Ini Alasannya, Haris Azhar Baru Ungkap Keterangan Freddy Budiman

Metrobatam.com, Jakarta – Koordinator Komisi untuk Orang Hilang dan Korban Tindak Kekerasan (KontraS), Haris Azhar, menjelaskan alasannya merilis tulisan terkait keterangan terpidana mati kasus narkoba Freddy Budiman pada pekan lalu.

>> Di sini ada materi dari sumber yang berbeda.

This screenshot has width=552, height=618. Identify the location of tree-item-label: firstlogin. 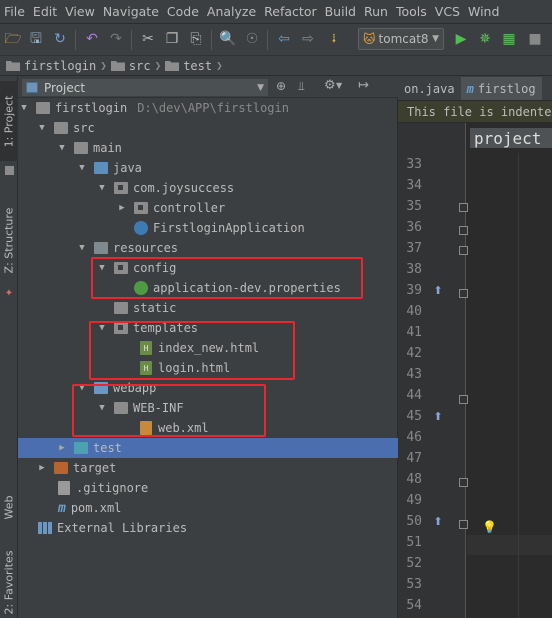
(92, 108).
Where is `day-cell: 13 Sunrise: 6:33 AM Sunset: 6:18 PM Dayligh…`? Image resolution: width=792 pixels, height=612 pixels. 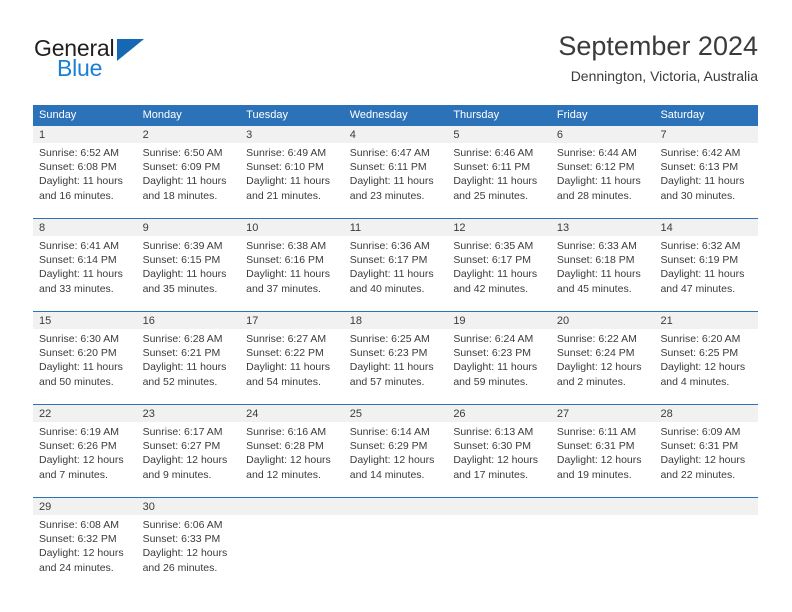
day-cell: 13 Sunrise: 6:33 AM Sunset: 6:18 PM Dayligh… is located at coordinates (602, 258).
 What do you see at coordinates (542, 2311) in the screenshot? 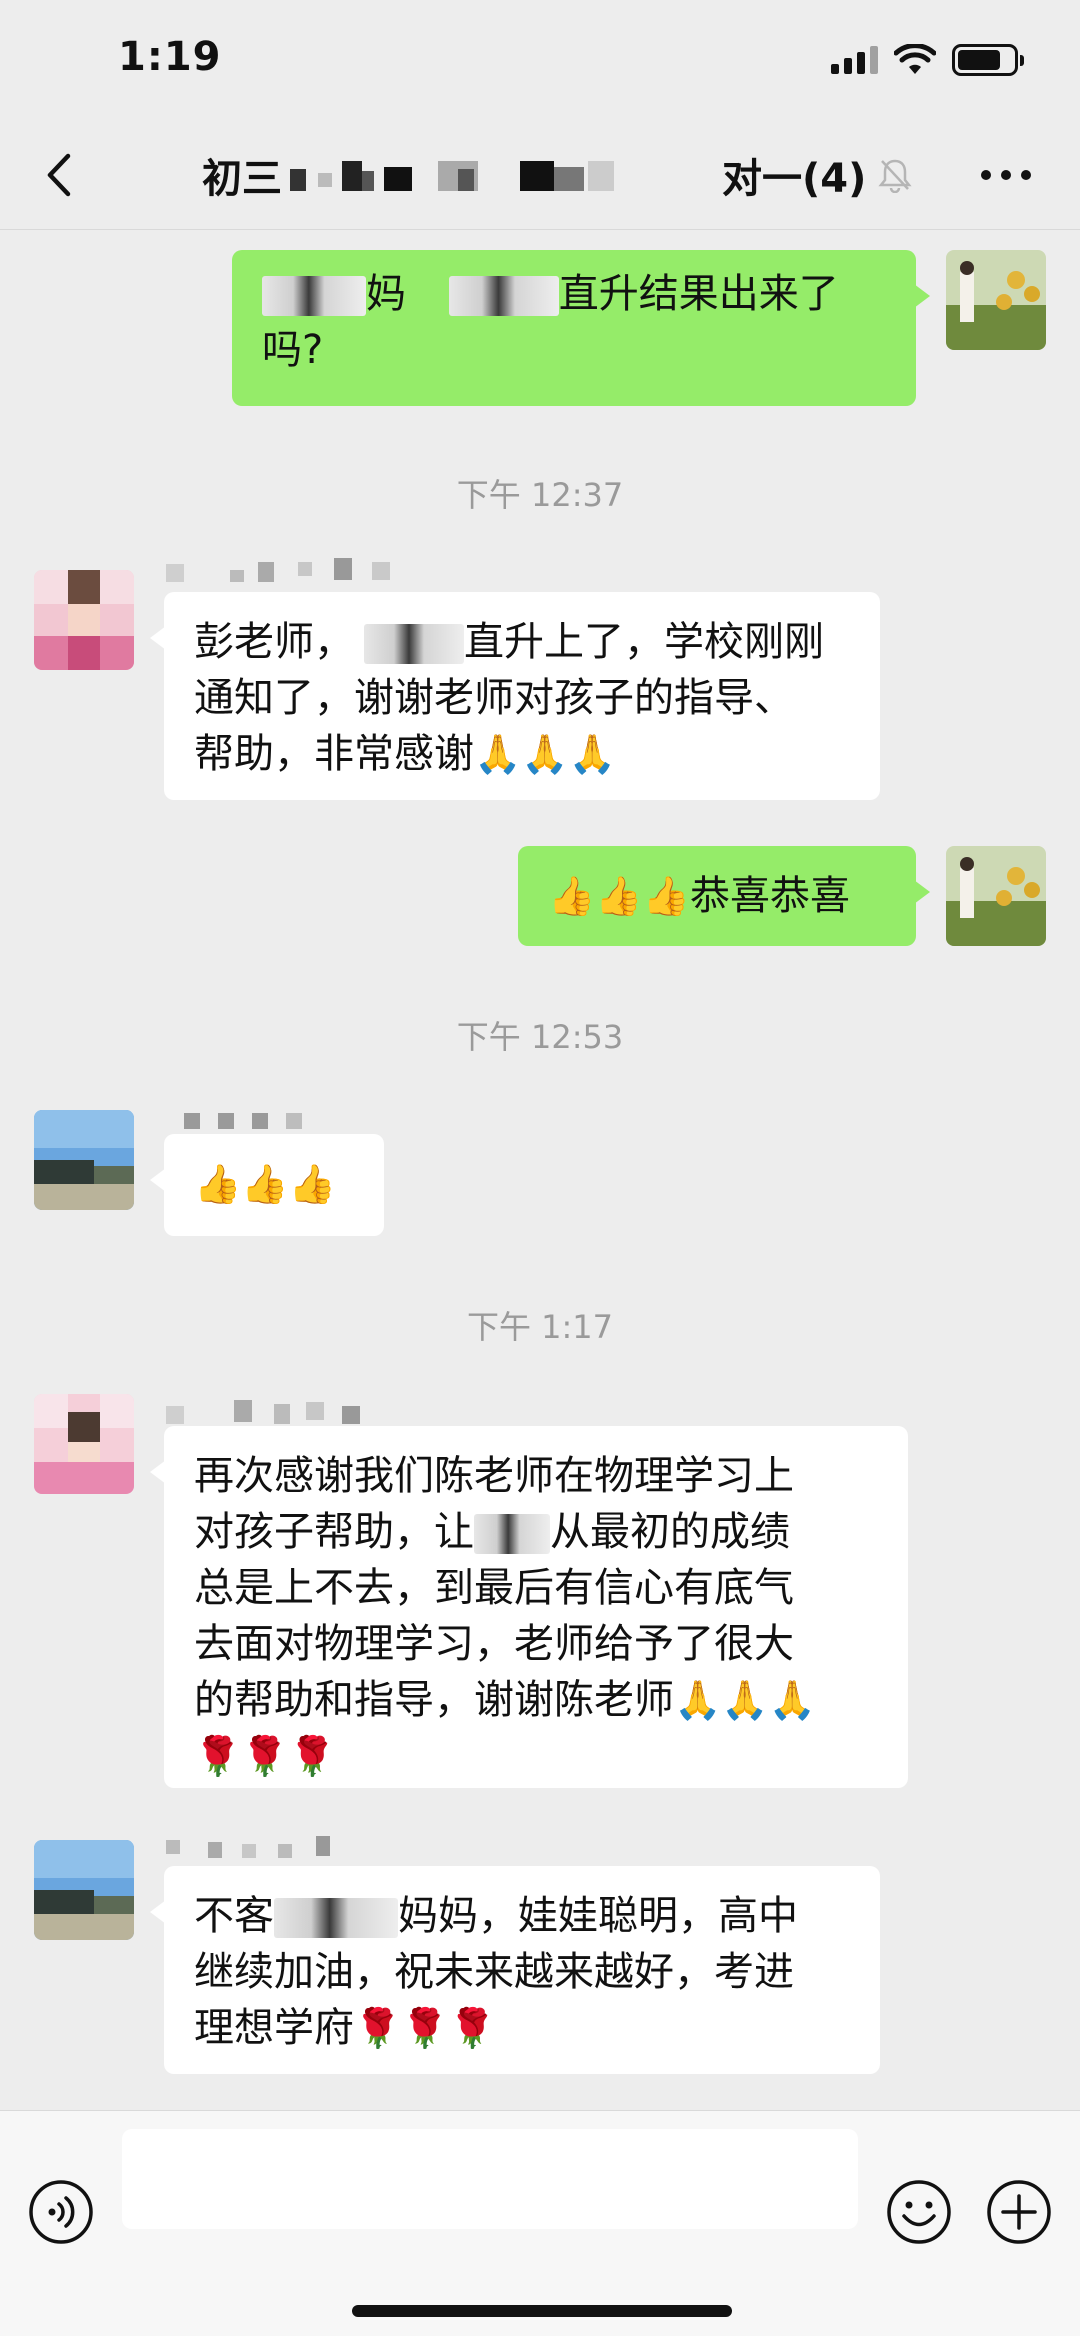
I see `home-indicator` at bounding box center [542, 2311].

Haris yang menulis Cerita Busuk Dari Seorang Bandit tentang keterangan Freddy Budiman, di LP Nusa Kambangan, Jawa Tengah, pada 2014 mengaku beru meluncurkan tulisannya pada 2016 karena mencari pledoi kasus itu di pengadilan.

Bacaan Lainnya

“Sebenarnya saya bukan baru mengungkap sekarang. Saya sudah pernah mencoba mencari pledoinya untuk memverifikasi omongan Freddy Budiman dan juga pernah mencari pengacaranya,” jelas Azhar, di Gedung Pusat Dakwah Muhammadiyah, Jalan Menteng Raya, Jakarta Pusat, Kamis.

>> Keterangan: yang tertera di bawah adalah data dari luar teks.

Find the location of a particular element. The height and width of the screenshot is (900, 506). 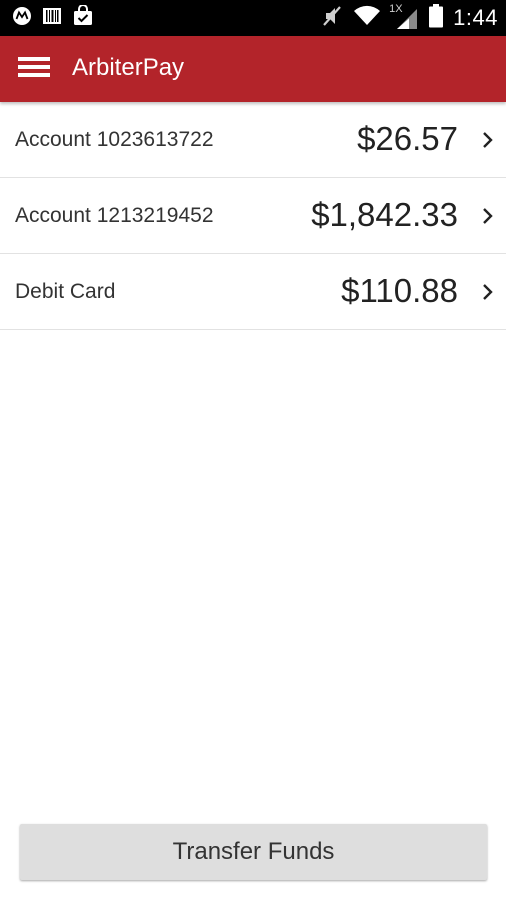

account-name: Account 1023613722 is located at coordinates (114, 140).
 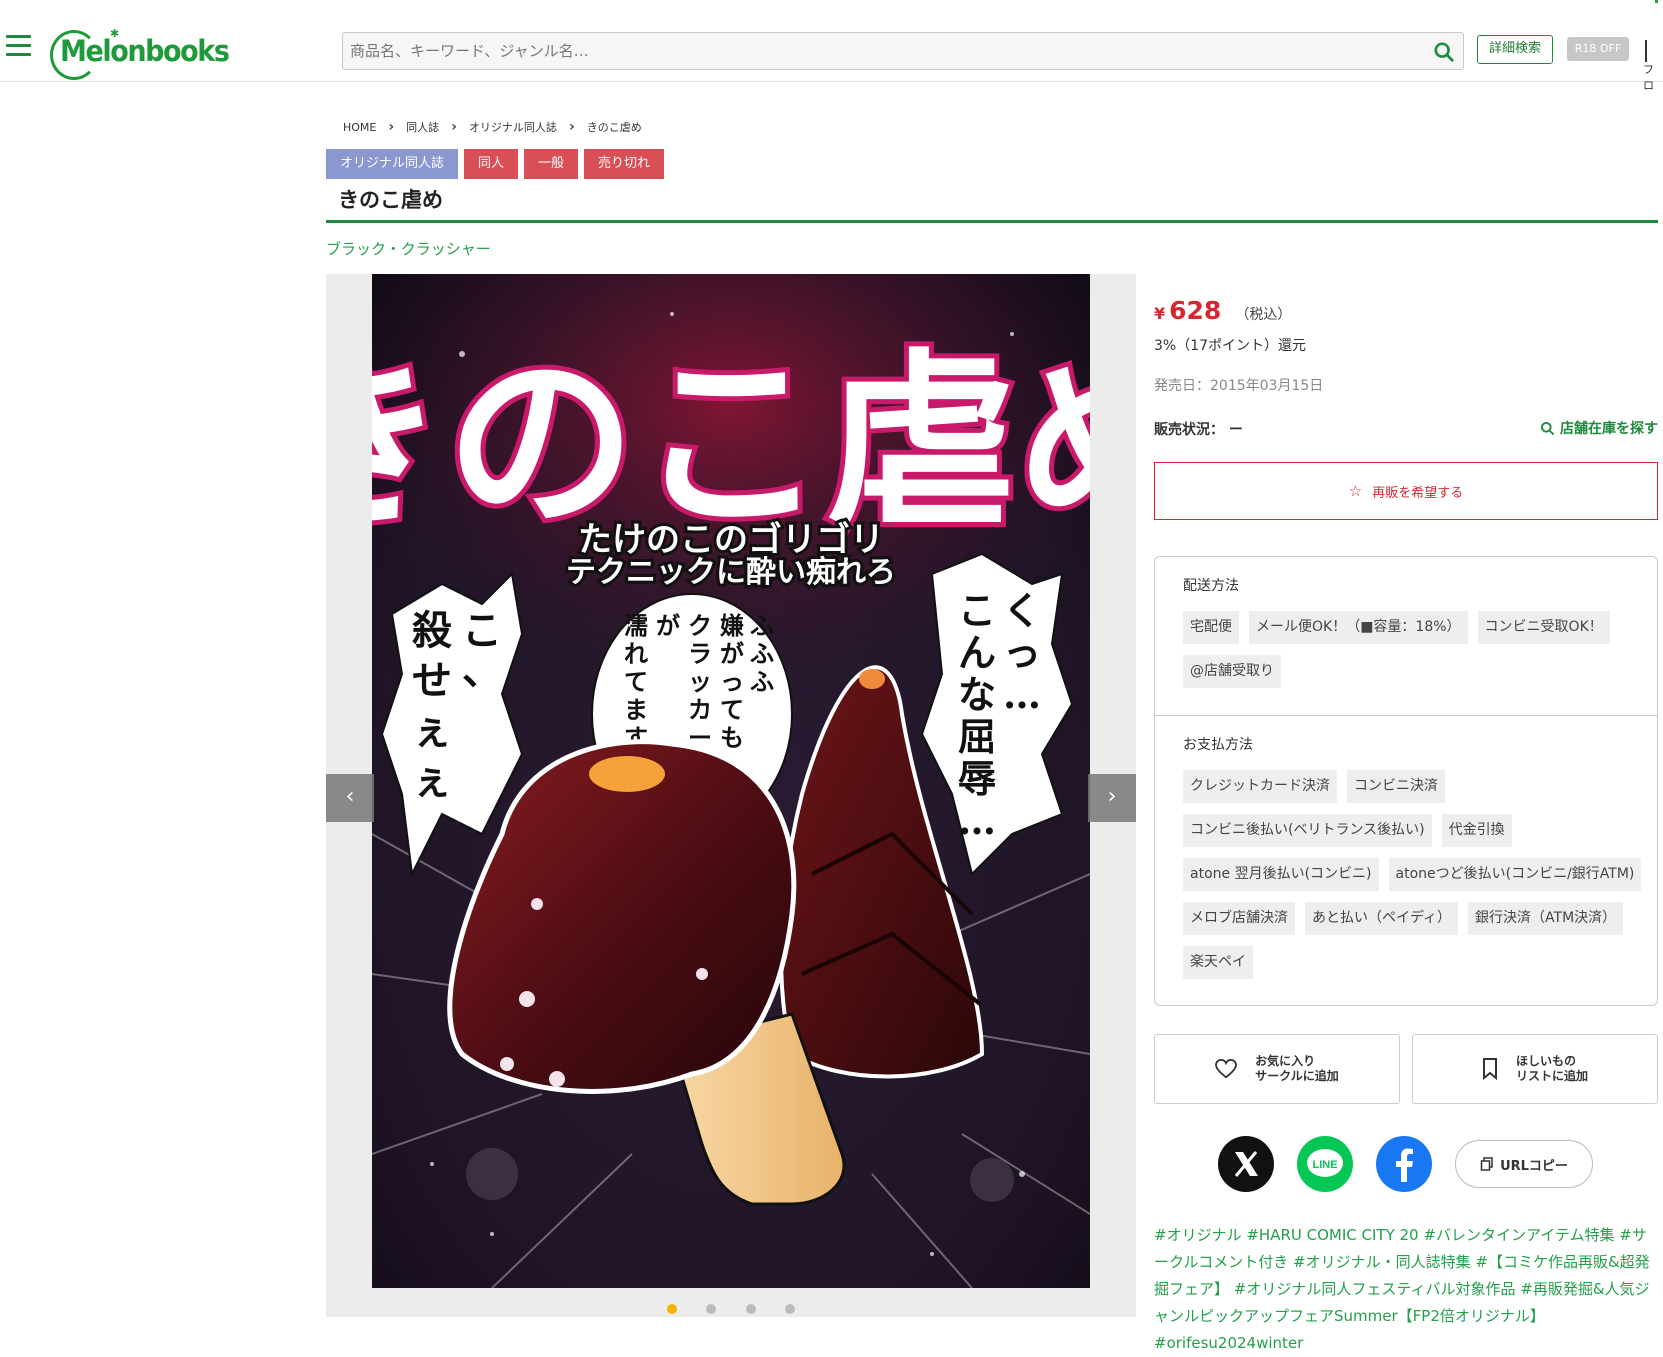 What do you see at coordinates (1546, 1061) in the screenshot?
I see `wishlist-line-1: ほしいもの` at bounding box center [1546, 1061].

Pada waktu itu, dia tidak menemukan pledoi yang dicari di situs PN Jakarta Barat ataupun Mahkamah Agung.

“Sebetulnya, kalau misalnya saya bisa mendapatkan pleidoi waktu itu, mendapatkan putusannya waktu itu, mungkin akan berubah,” lanjut dia.

Dia pun mengkritik susahnya mendapatkan informasi dari pengadilan terutama terkait perkara Budiman.

“Jadi akses masyarakat untuk cari informasi, untuk turut serta memantau persidangan Fredy Budiman, hasilnya yang bisa dipantau itu tidak tersedia,” kata dia.

Azhar pun menaruh curiga bahwa dokumen pledoi Budiman pada 2012 baru diunduh ke situs resmi pada 2016.

“Saya buktikan secara forensik digital, ternyata kalau itu dicari di mesin pencari menggunakan tahun 2012 berdasarkan putusan pengadilan, itu tidak bisa didapat. Tapi kalau menggunakan waktu spesifik 2016 baru bisa didapat,” ucap Haris.

“Artinya putusannya baru diupload tahun 2016. Saya curiga tulisannya baru di upload ketika tulisan saya sudah naik tersebar luas di sosial media,” lanjut dia.

Selain itu, dia juga sudah memberikan tulisannya kepada Juru Bicara Presiden Joko Widodo, Johan Budi, sejak empat hari sebelum eksekusi Budiman. Namun baru direspon empat hari kemudian.

“Kedua, saya sudah menyampaikan kepada juru bicara presiden sejak Senin,” katanya. “Empat hari saya tunggu tidak ada kabar, saya telepon lagi, saya kirim tulisannya dan dia telepon balik saya.”

Keterangan Budiman yang ditulis Azhar kemudian direspon BNN, TNI dan Polisi dengan melaporkannya ke Bareskrim Polri dengan tuduhan melanggar UU Informasi dan Transaksi Elektronik.